• **Problems to work on**:
1 – Return the passage of the serving framework release notes starting with "Shift from thread-based" and going on through "added is OpenVINO.", copied word for word.
2 – Resume the serving framework release notes, picking up right after their final sentence.

• **Source extract**:
— Begin —

Shift from thread-based to asyncio-based NPU query processing

Small and frequent NPU inference queries may now be processed with lower latency. As shown in the example below, applications requiring multiple NPU inferences in a single API query can be processed with better performance.

async def inference(self, tensors: List[np.ndarray]) -> List[np.ndarray]:
    # The following code runs multiple inferences at the same time and wait until all requests are completed.
    return await asyncio.gather(*(self.model.predict(tensor) for tensor in tensors))

Added expanded support for external device & runtime

In complex serving scenarios, additional/external device and runtime programs may be required, in addition to NPU-based Furiosa Runtime. In this release, the framework has been expanded such that external device and runtime may be used. The first external runtime added is OpenVINO.

imagenet: ServeModel = synchronous(serve.model("openvino"))(
    'imagenet',
    location='./examples/assets/models/image_classification.onnx'
)

Support for S3 cloud storage repository

Set model location as S3 URL.

# Load model from S3 (Auth environment variable for aioboto library required)
densenet: ServeModel = synchronous(serve.model("nux"))(
    'imagenet',
 location='s3://furiosa/models/93d63f654f0f192cc4ff5691be60fb9379e9d7fd'
)

Support for OpenTelemetry compatible tracing

With the OpenTelemetry Collector function, you can now track the execution time of specific code sections of the serving applications.

To use this function, you can activate trace.get_tracer(), reset the tracer, activate the tracer.start_as_current_span() function, and designate the section.

from opentelemetry import trace

tracer = trace.get_tracer(__name__)

class Application:

        async def process(self, image: Image.Image) -> int:
            with tracer.start_as_current_span("preprocess"):
                input_tensors = self.preprocess(image)
            with tracer.start_as_current_span("inference"):
                output_tensors = await self.inference(input_tensors)
            with tracer.start_as_current_span("postprocess"):
                return self.postprocess(output_tensors)

The specification of OpenTelemetry Collector can be done through the configuration of FURIOSA_SERVING_OTLP_ENDPOINT, as shown below. The following diagram is an example that visualizes the tracing result with Grafana.

— End —

• **Information shown**:
— Begin —

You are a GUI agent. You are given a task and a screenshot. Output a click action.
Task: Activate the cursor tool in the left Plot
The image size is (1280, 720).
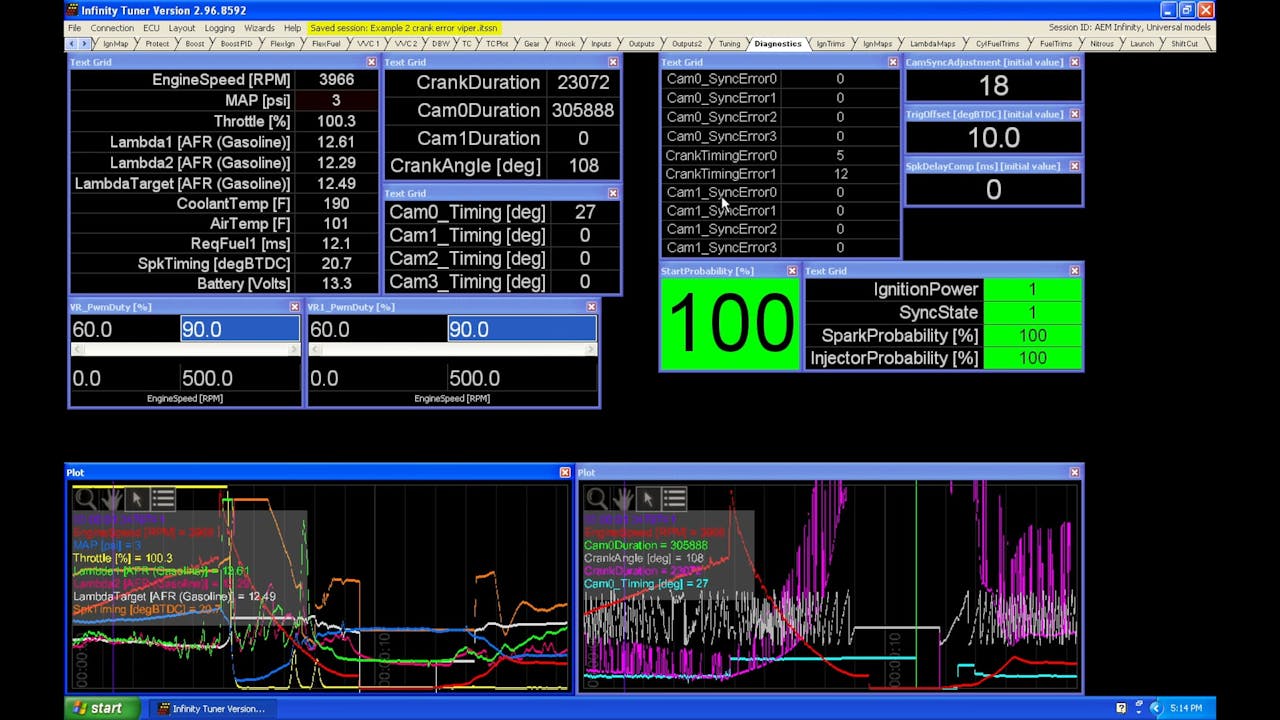[136, 499]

— End —

• **Solved problems**:
1 –
Shift from thread-based to asyncio-based NPU query processing

Small and frequent NPU inference queries may now be processed with lower latency. As shown in the example below, applications requiring multiple NPU inferences in a single API query can be processed with better performance.

async def inference(self, tensors: List[np.ndarray]) -> List[np.ndarray]:
    # The following code runs multiple inferences at the same time and wait until all requests are completed.
    return await asyncio.gather(*(self.model.predict(tensor) for tensor in tensors))

Added expanded support for external device & runtime

In complex serving scenarios, additional/external device and runtime programs may be required, in addition to NPU-based Furiosa Runtime. In this release, the framework has been expanded such that external device and runtime may be used. The first external runtime added is OpenVINO.

2 –
An example of visualization with Grafana

Other major improvements are as follows:

  • Several inference requests can be executed at once, with serving API now supporting compiler setting batch_size

  • More threads can share the NPU, with serving API now supporting session option worker_num

Profiler

You can now analyze the profiler tracing results with Pandas, a data analysis framework. With this function, you can analyze the tracing result data, allowing you to quickly identify bottlenecks and reasons for model performance changes. More detailed instructions can be found at Trace analysis using Pandas DataFrame.

from furiosa.runtime import session, tensor
from furiosa.runtime.profiler import RecordFormat, profile

with profile(format=RecordFormat.PandasDataFrame) as profiler:
    with session.create("MNISTnet_uint8_quant_without_softmax.tflite") as sess:
        input_shape = sess.input(0)

        with profiler.record("record") as record:
            for _ in range(0, 2):
                sess.run(tensor.rand(input_shape))

df = profiler.get_pandas_dataframe()
print(df[df["name"] == "trace"][["trace_id", "name", "thread.id", "dur"]])

Quantization tool

Model Quantization is a tool that converts pre-trained models to quantized models. This release includes the following major updates.

  • Accuracy improvement when processing SiLU operator

  • Improved usability of compiler setting without_quantize

  • Accuracy improvement when processing MatMul/Gemm operators

  • Accuracy improvement when processing Add/Sub/Mul/Div operators

  • NPU acceleration now added for more auto_pad properties, when processing Conv/ConvTranspose/MaxPool operators

  • NPU acceleration support for PRelu operator

furiosa-toolkit

The furiosactl command line tool, which has been added to the furiosa-toolkit 0.10.0 release, includes the following improvements.

The newly added furiosactl ps command allows you to print the OS processes which are occupying the NPU device.

# furiosactl ps
+-----------+--------+------------------------------------------------------------+
| NPU       | PID    | CMD                                                        |
+-----------+--------+------------------------------------------------------------+
| npu0pe0-1 | 132529 | /usr/bin/python3 /usr/local/bin/uvicorn image_classify:app |
+-----------+--------+------------------------------------------------------------+

The furiosactl info command now prints the unique UUID for each device.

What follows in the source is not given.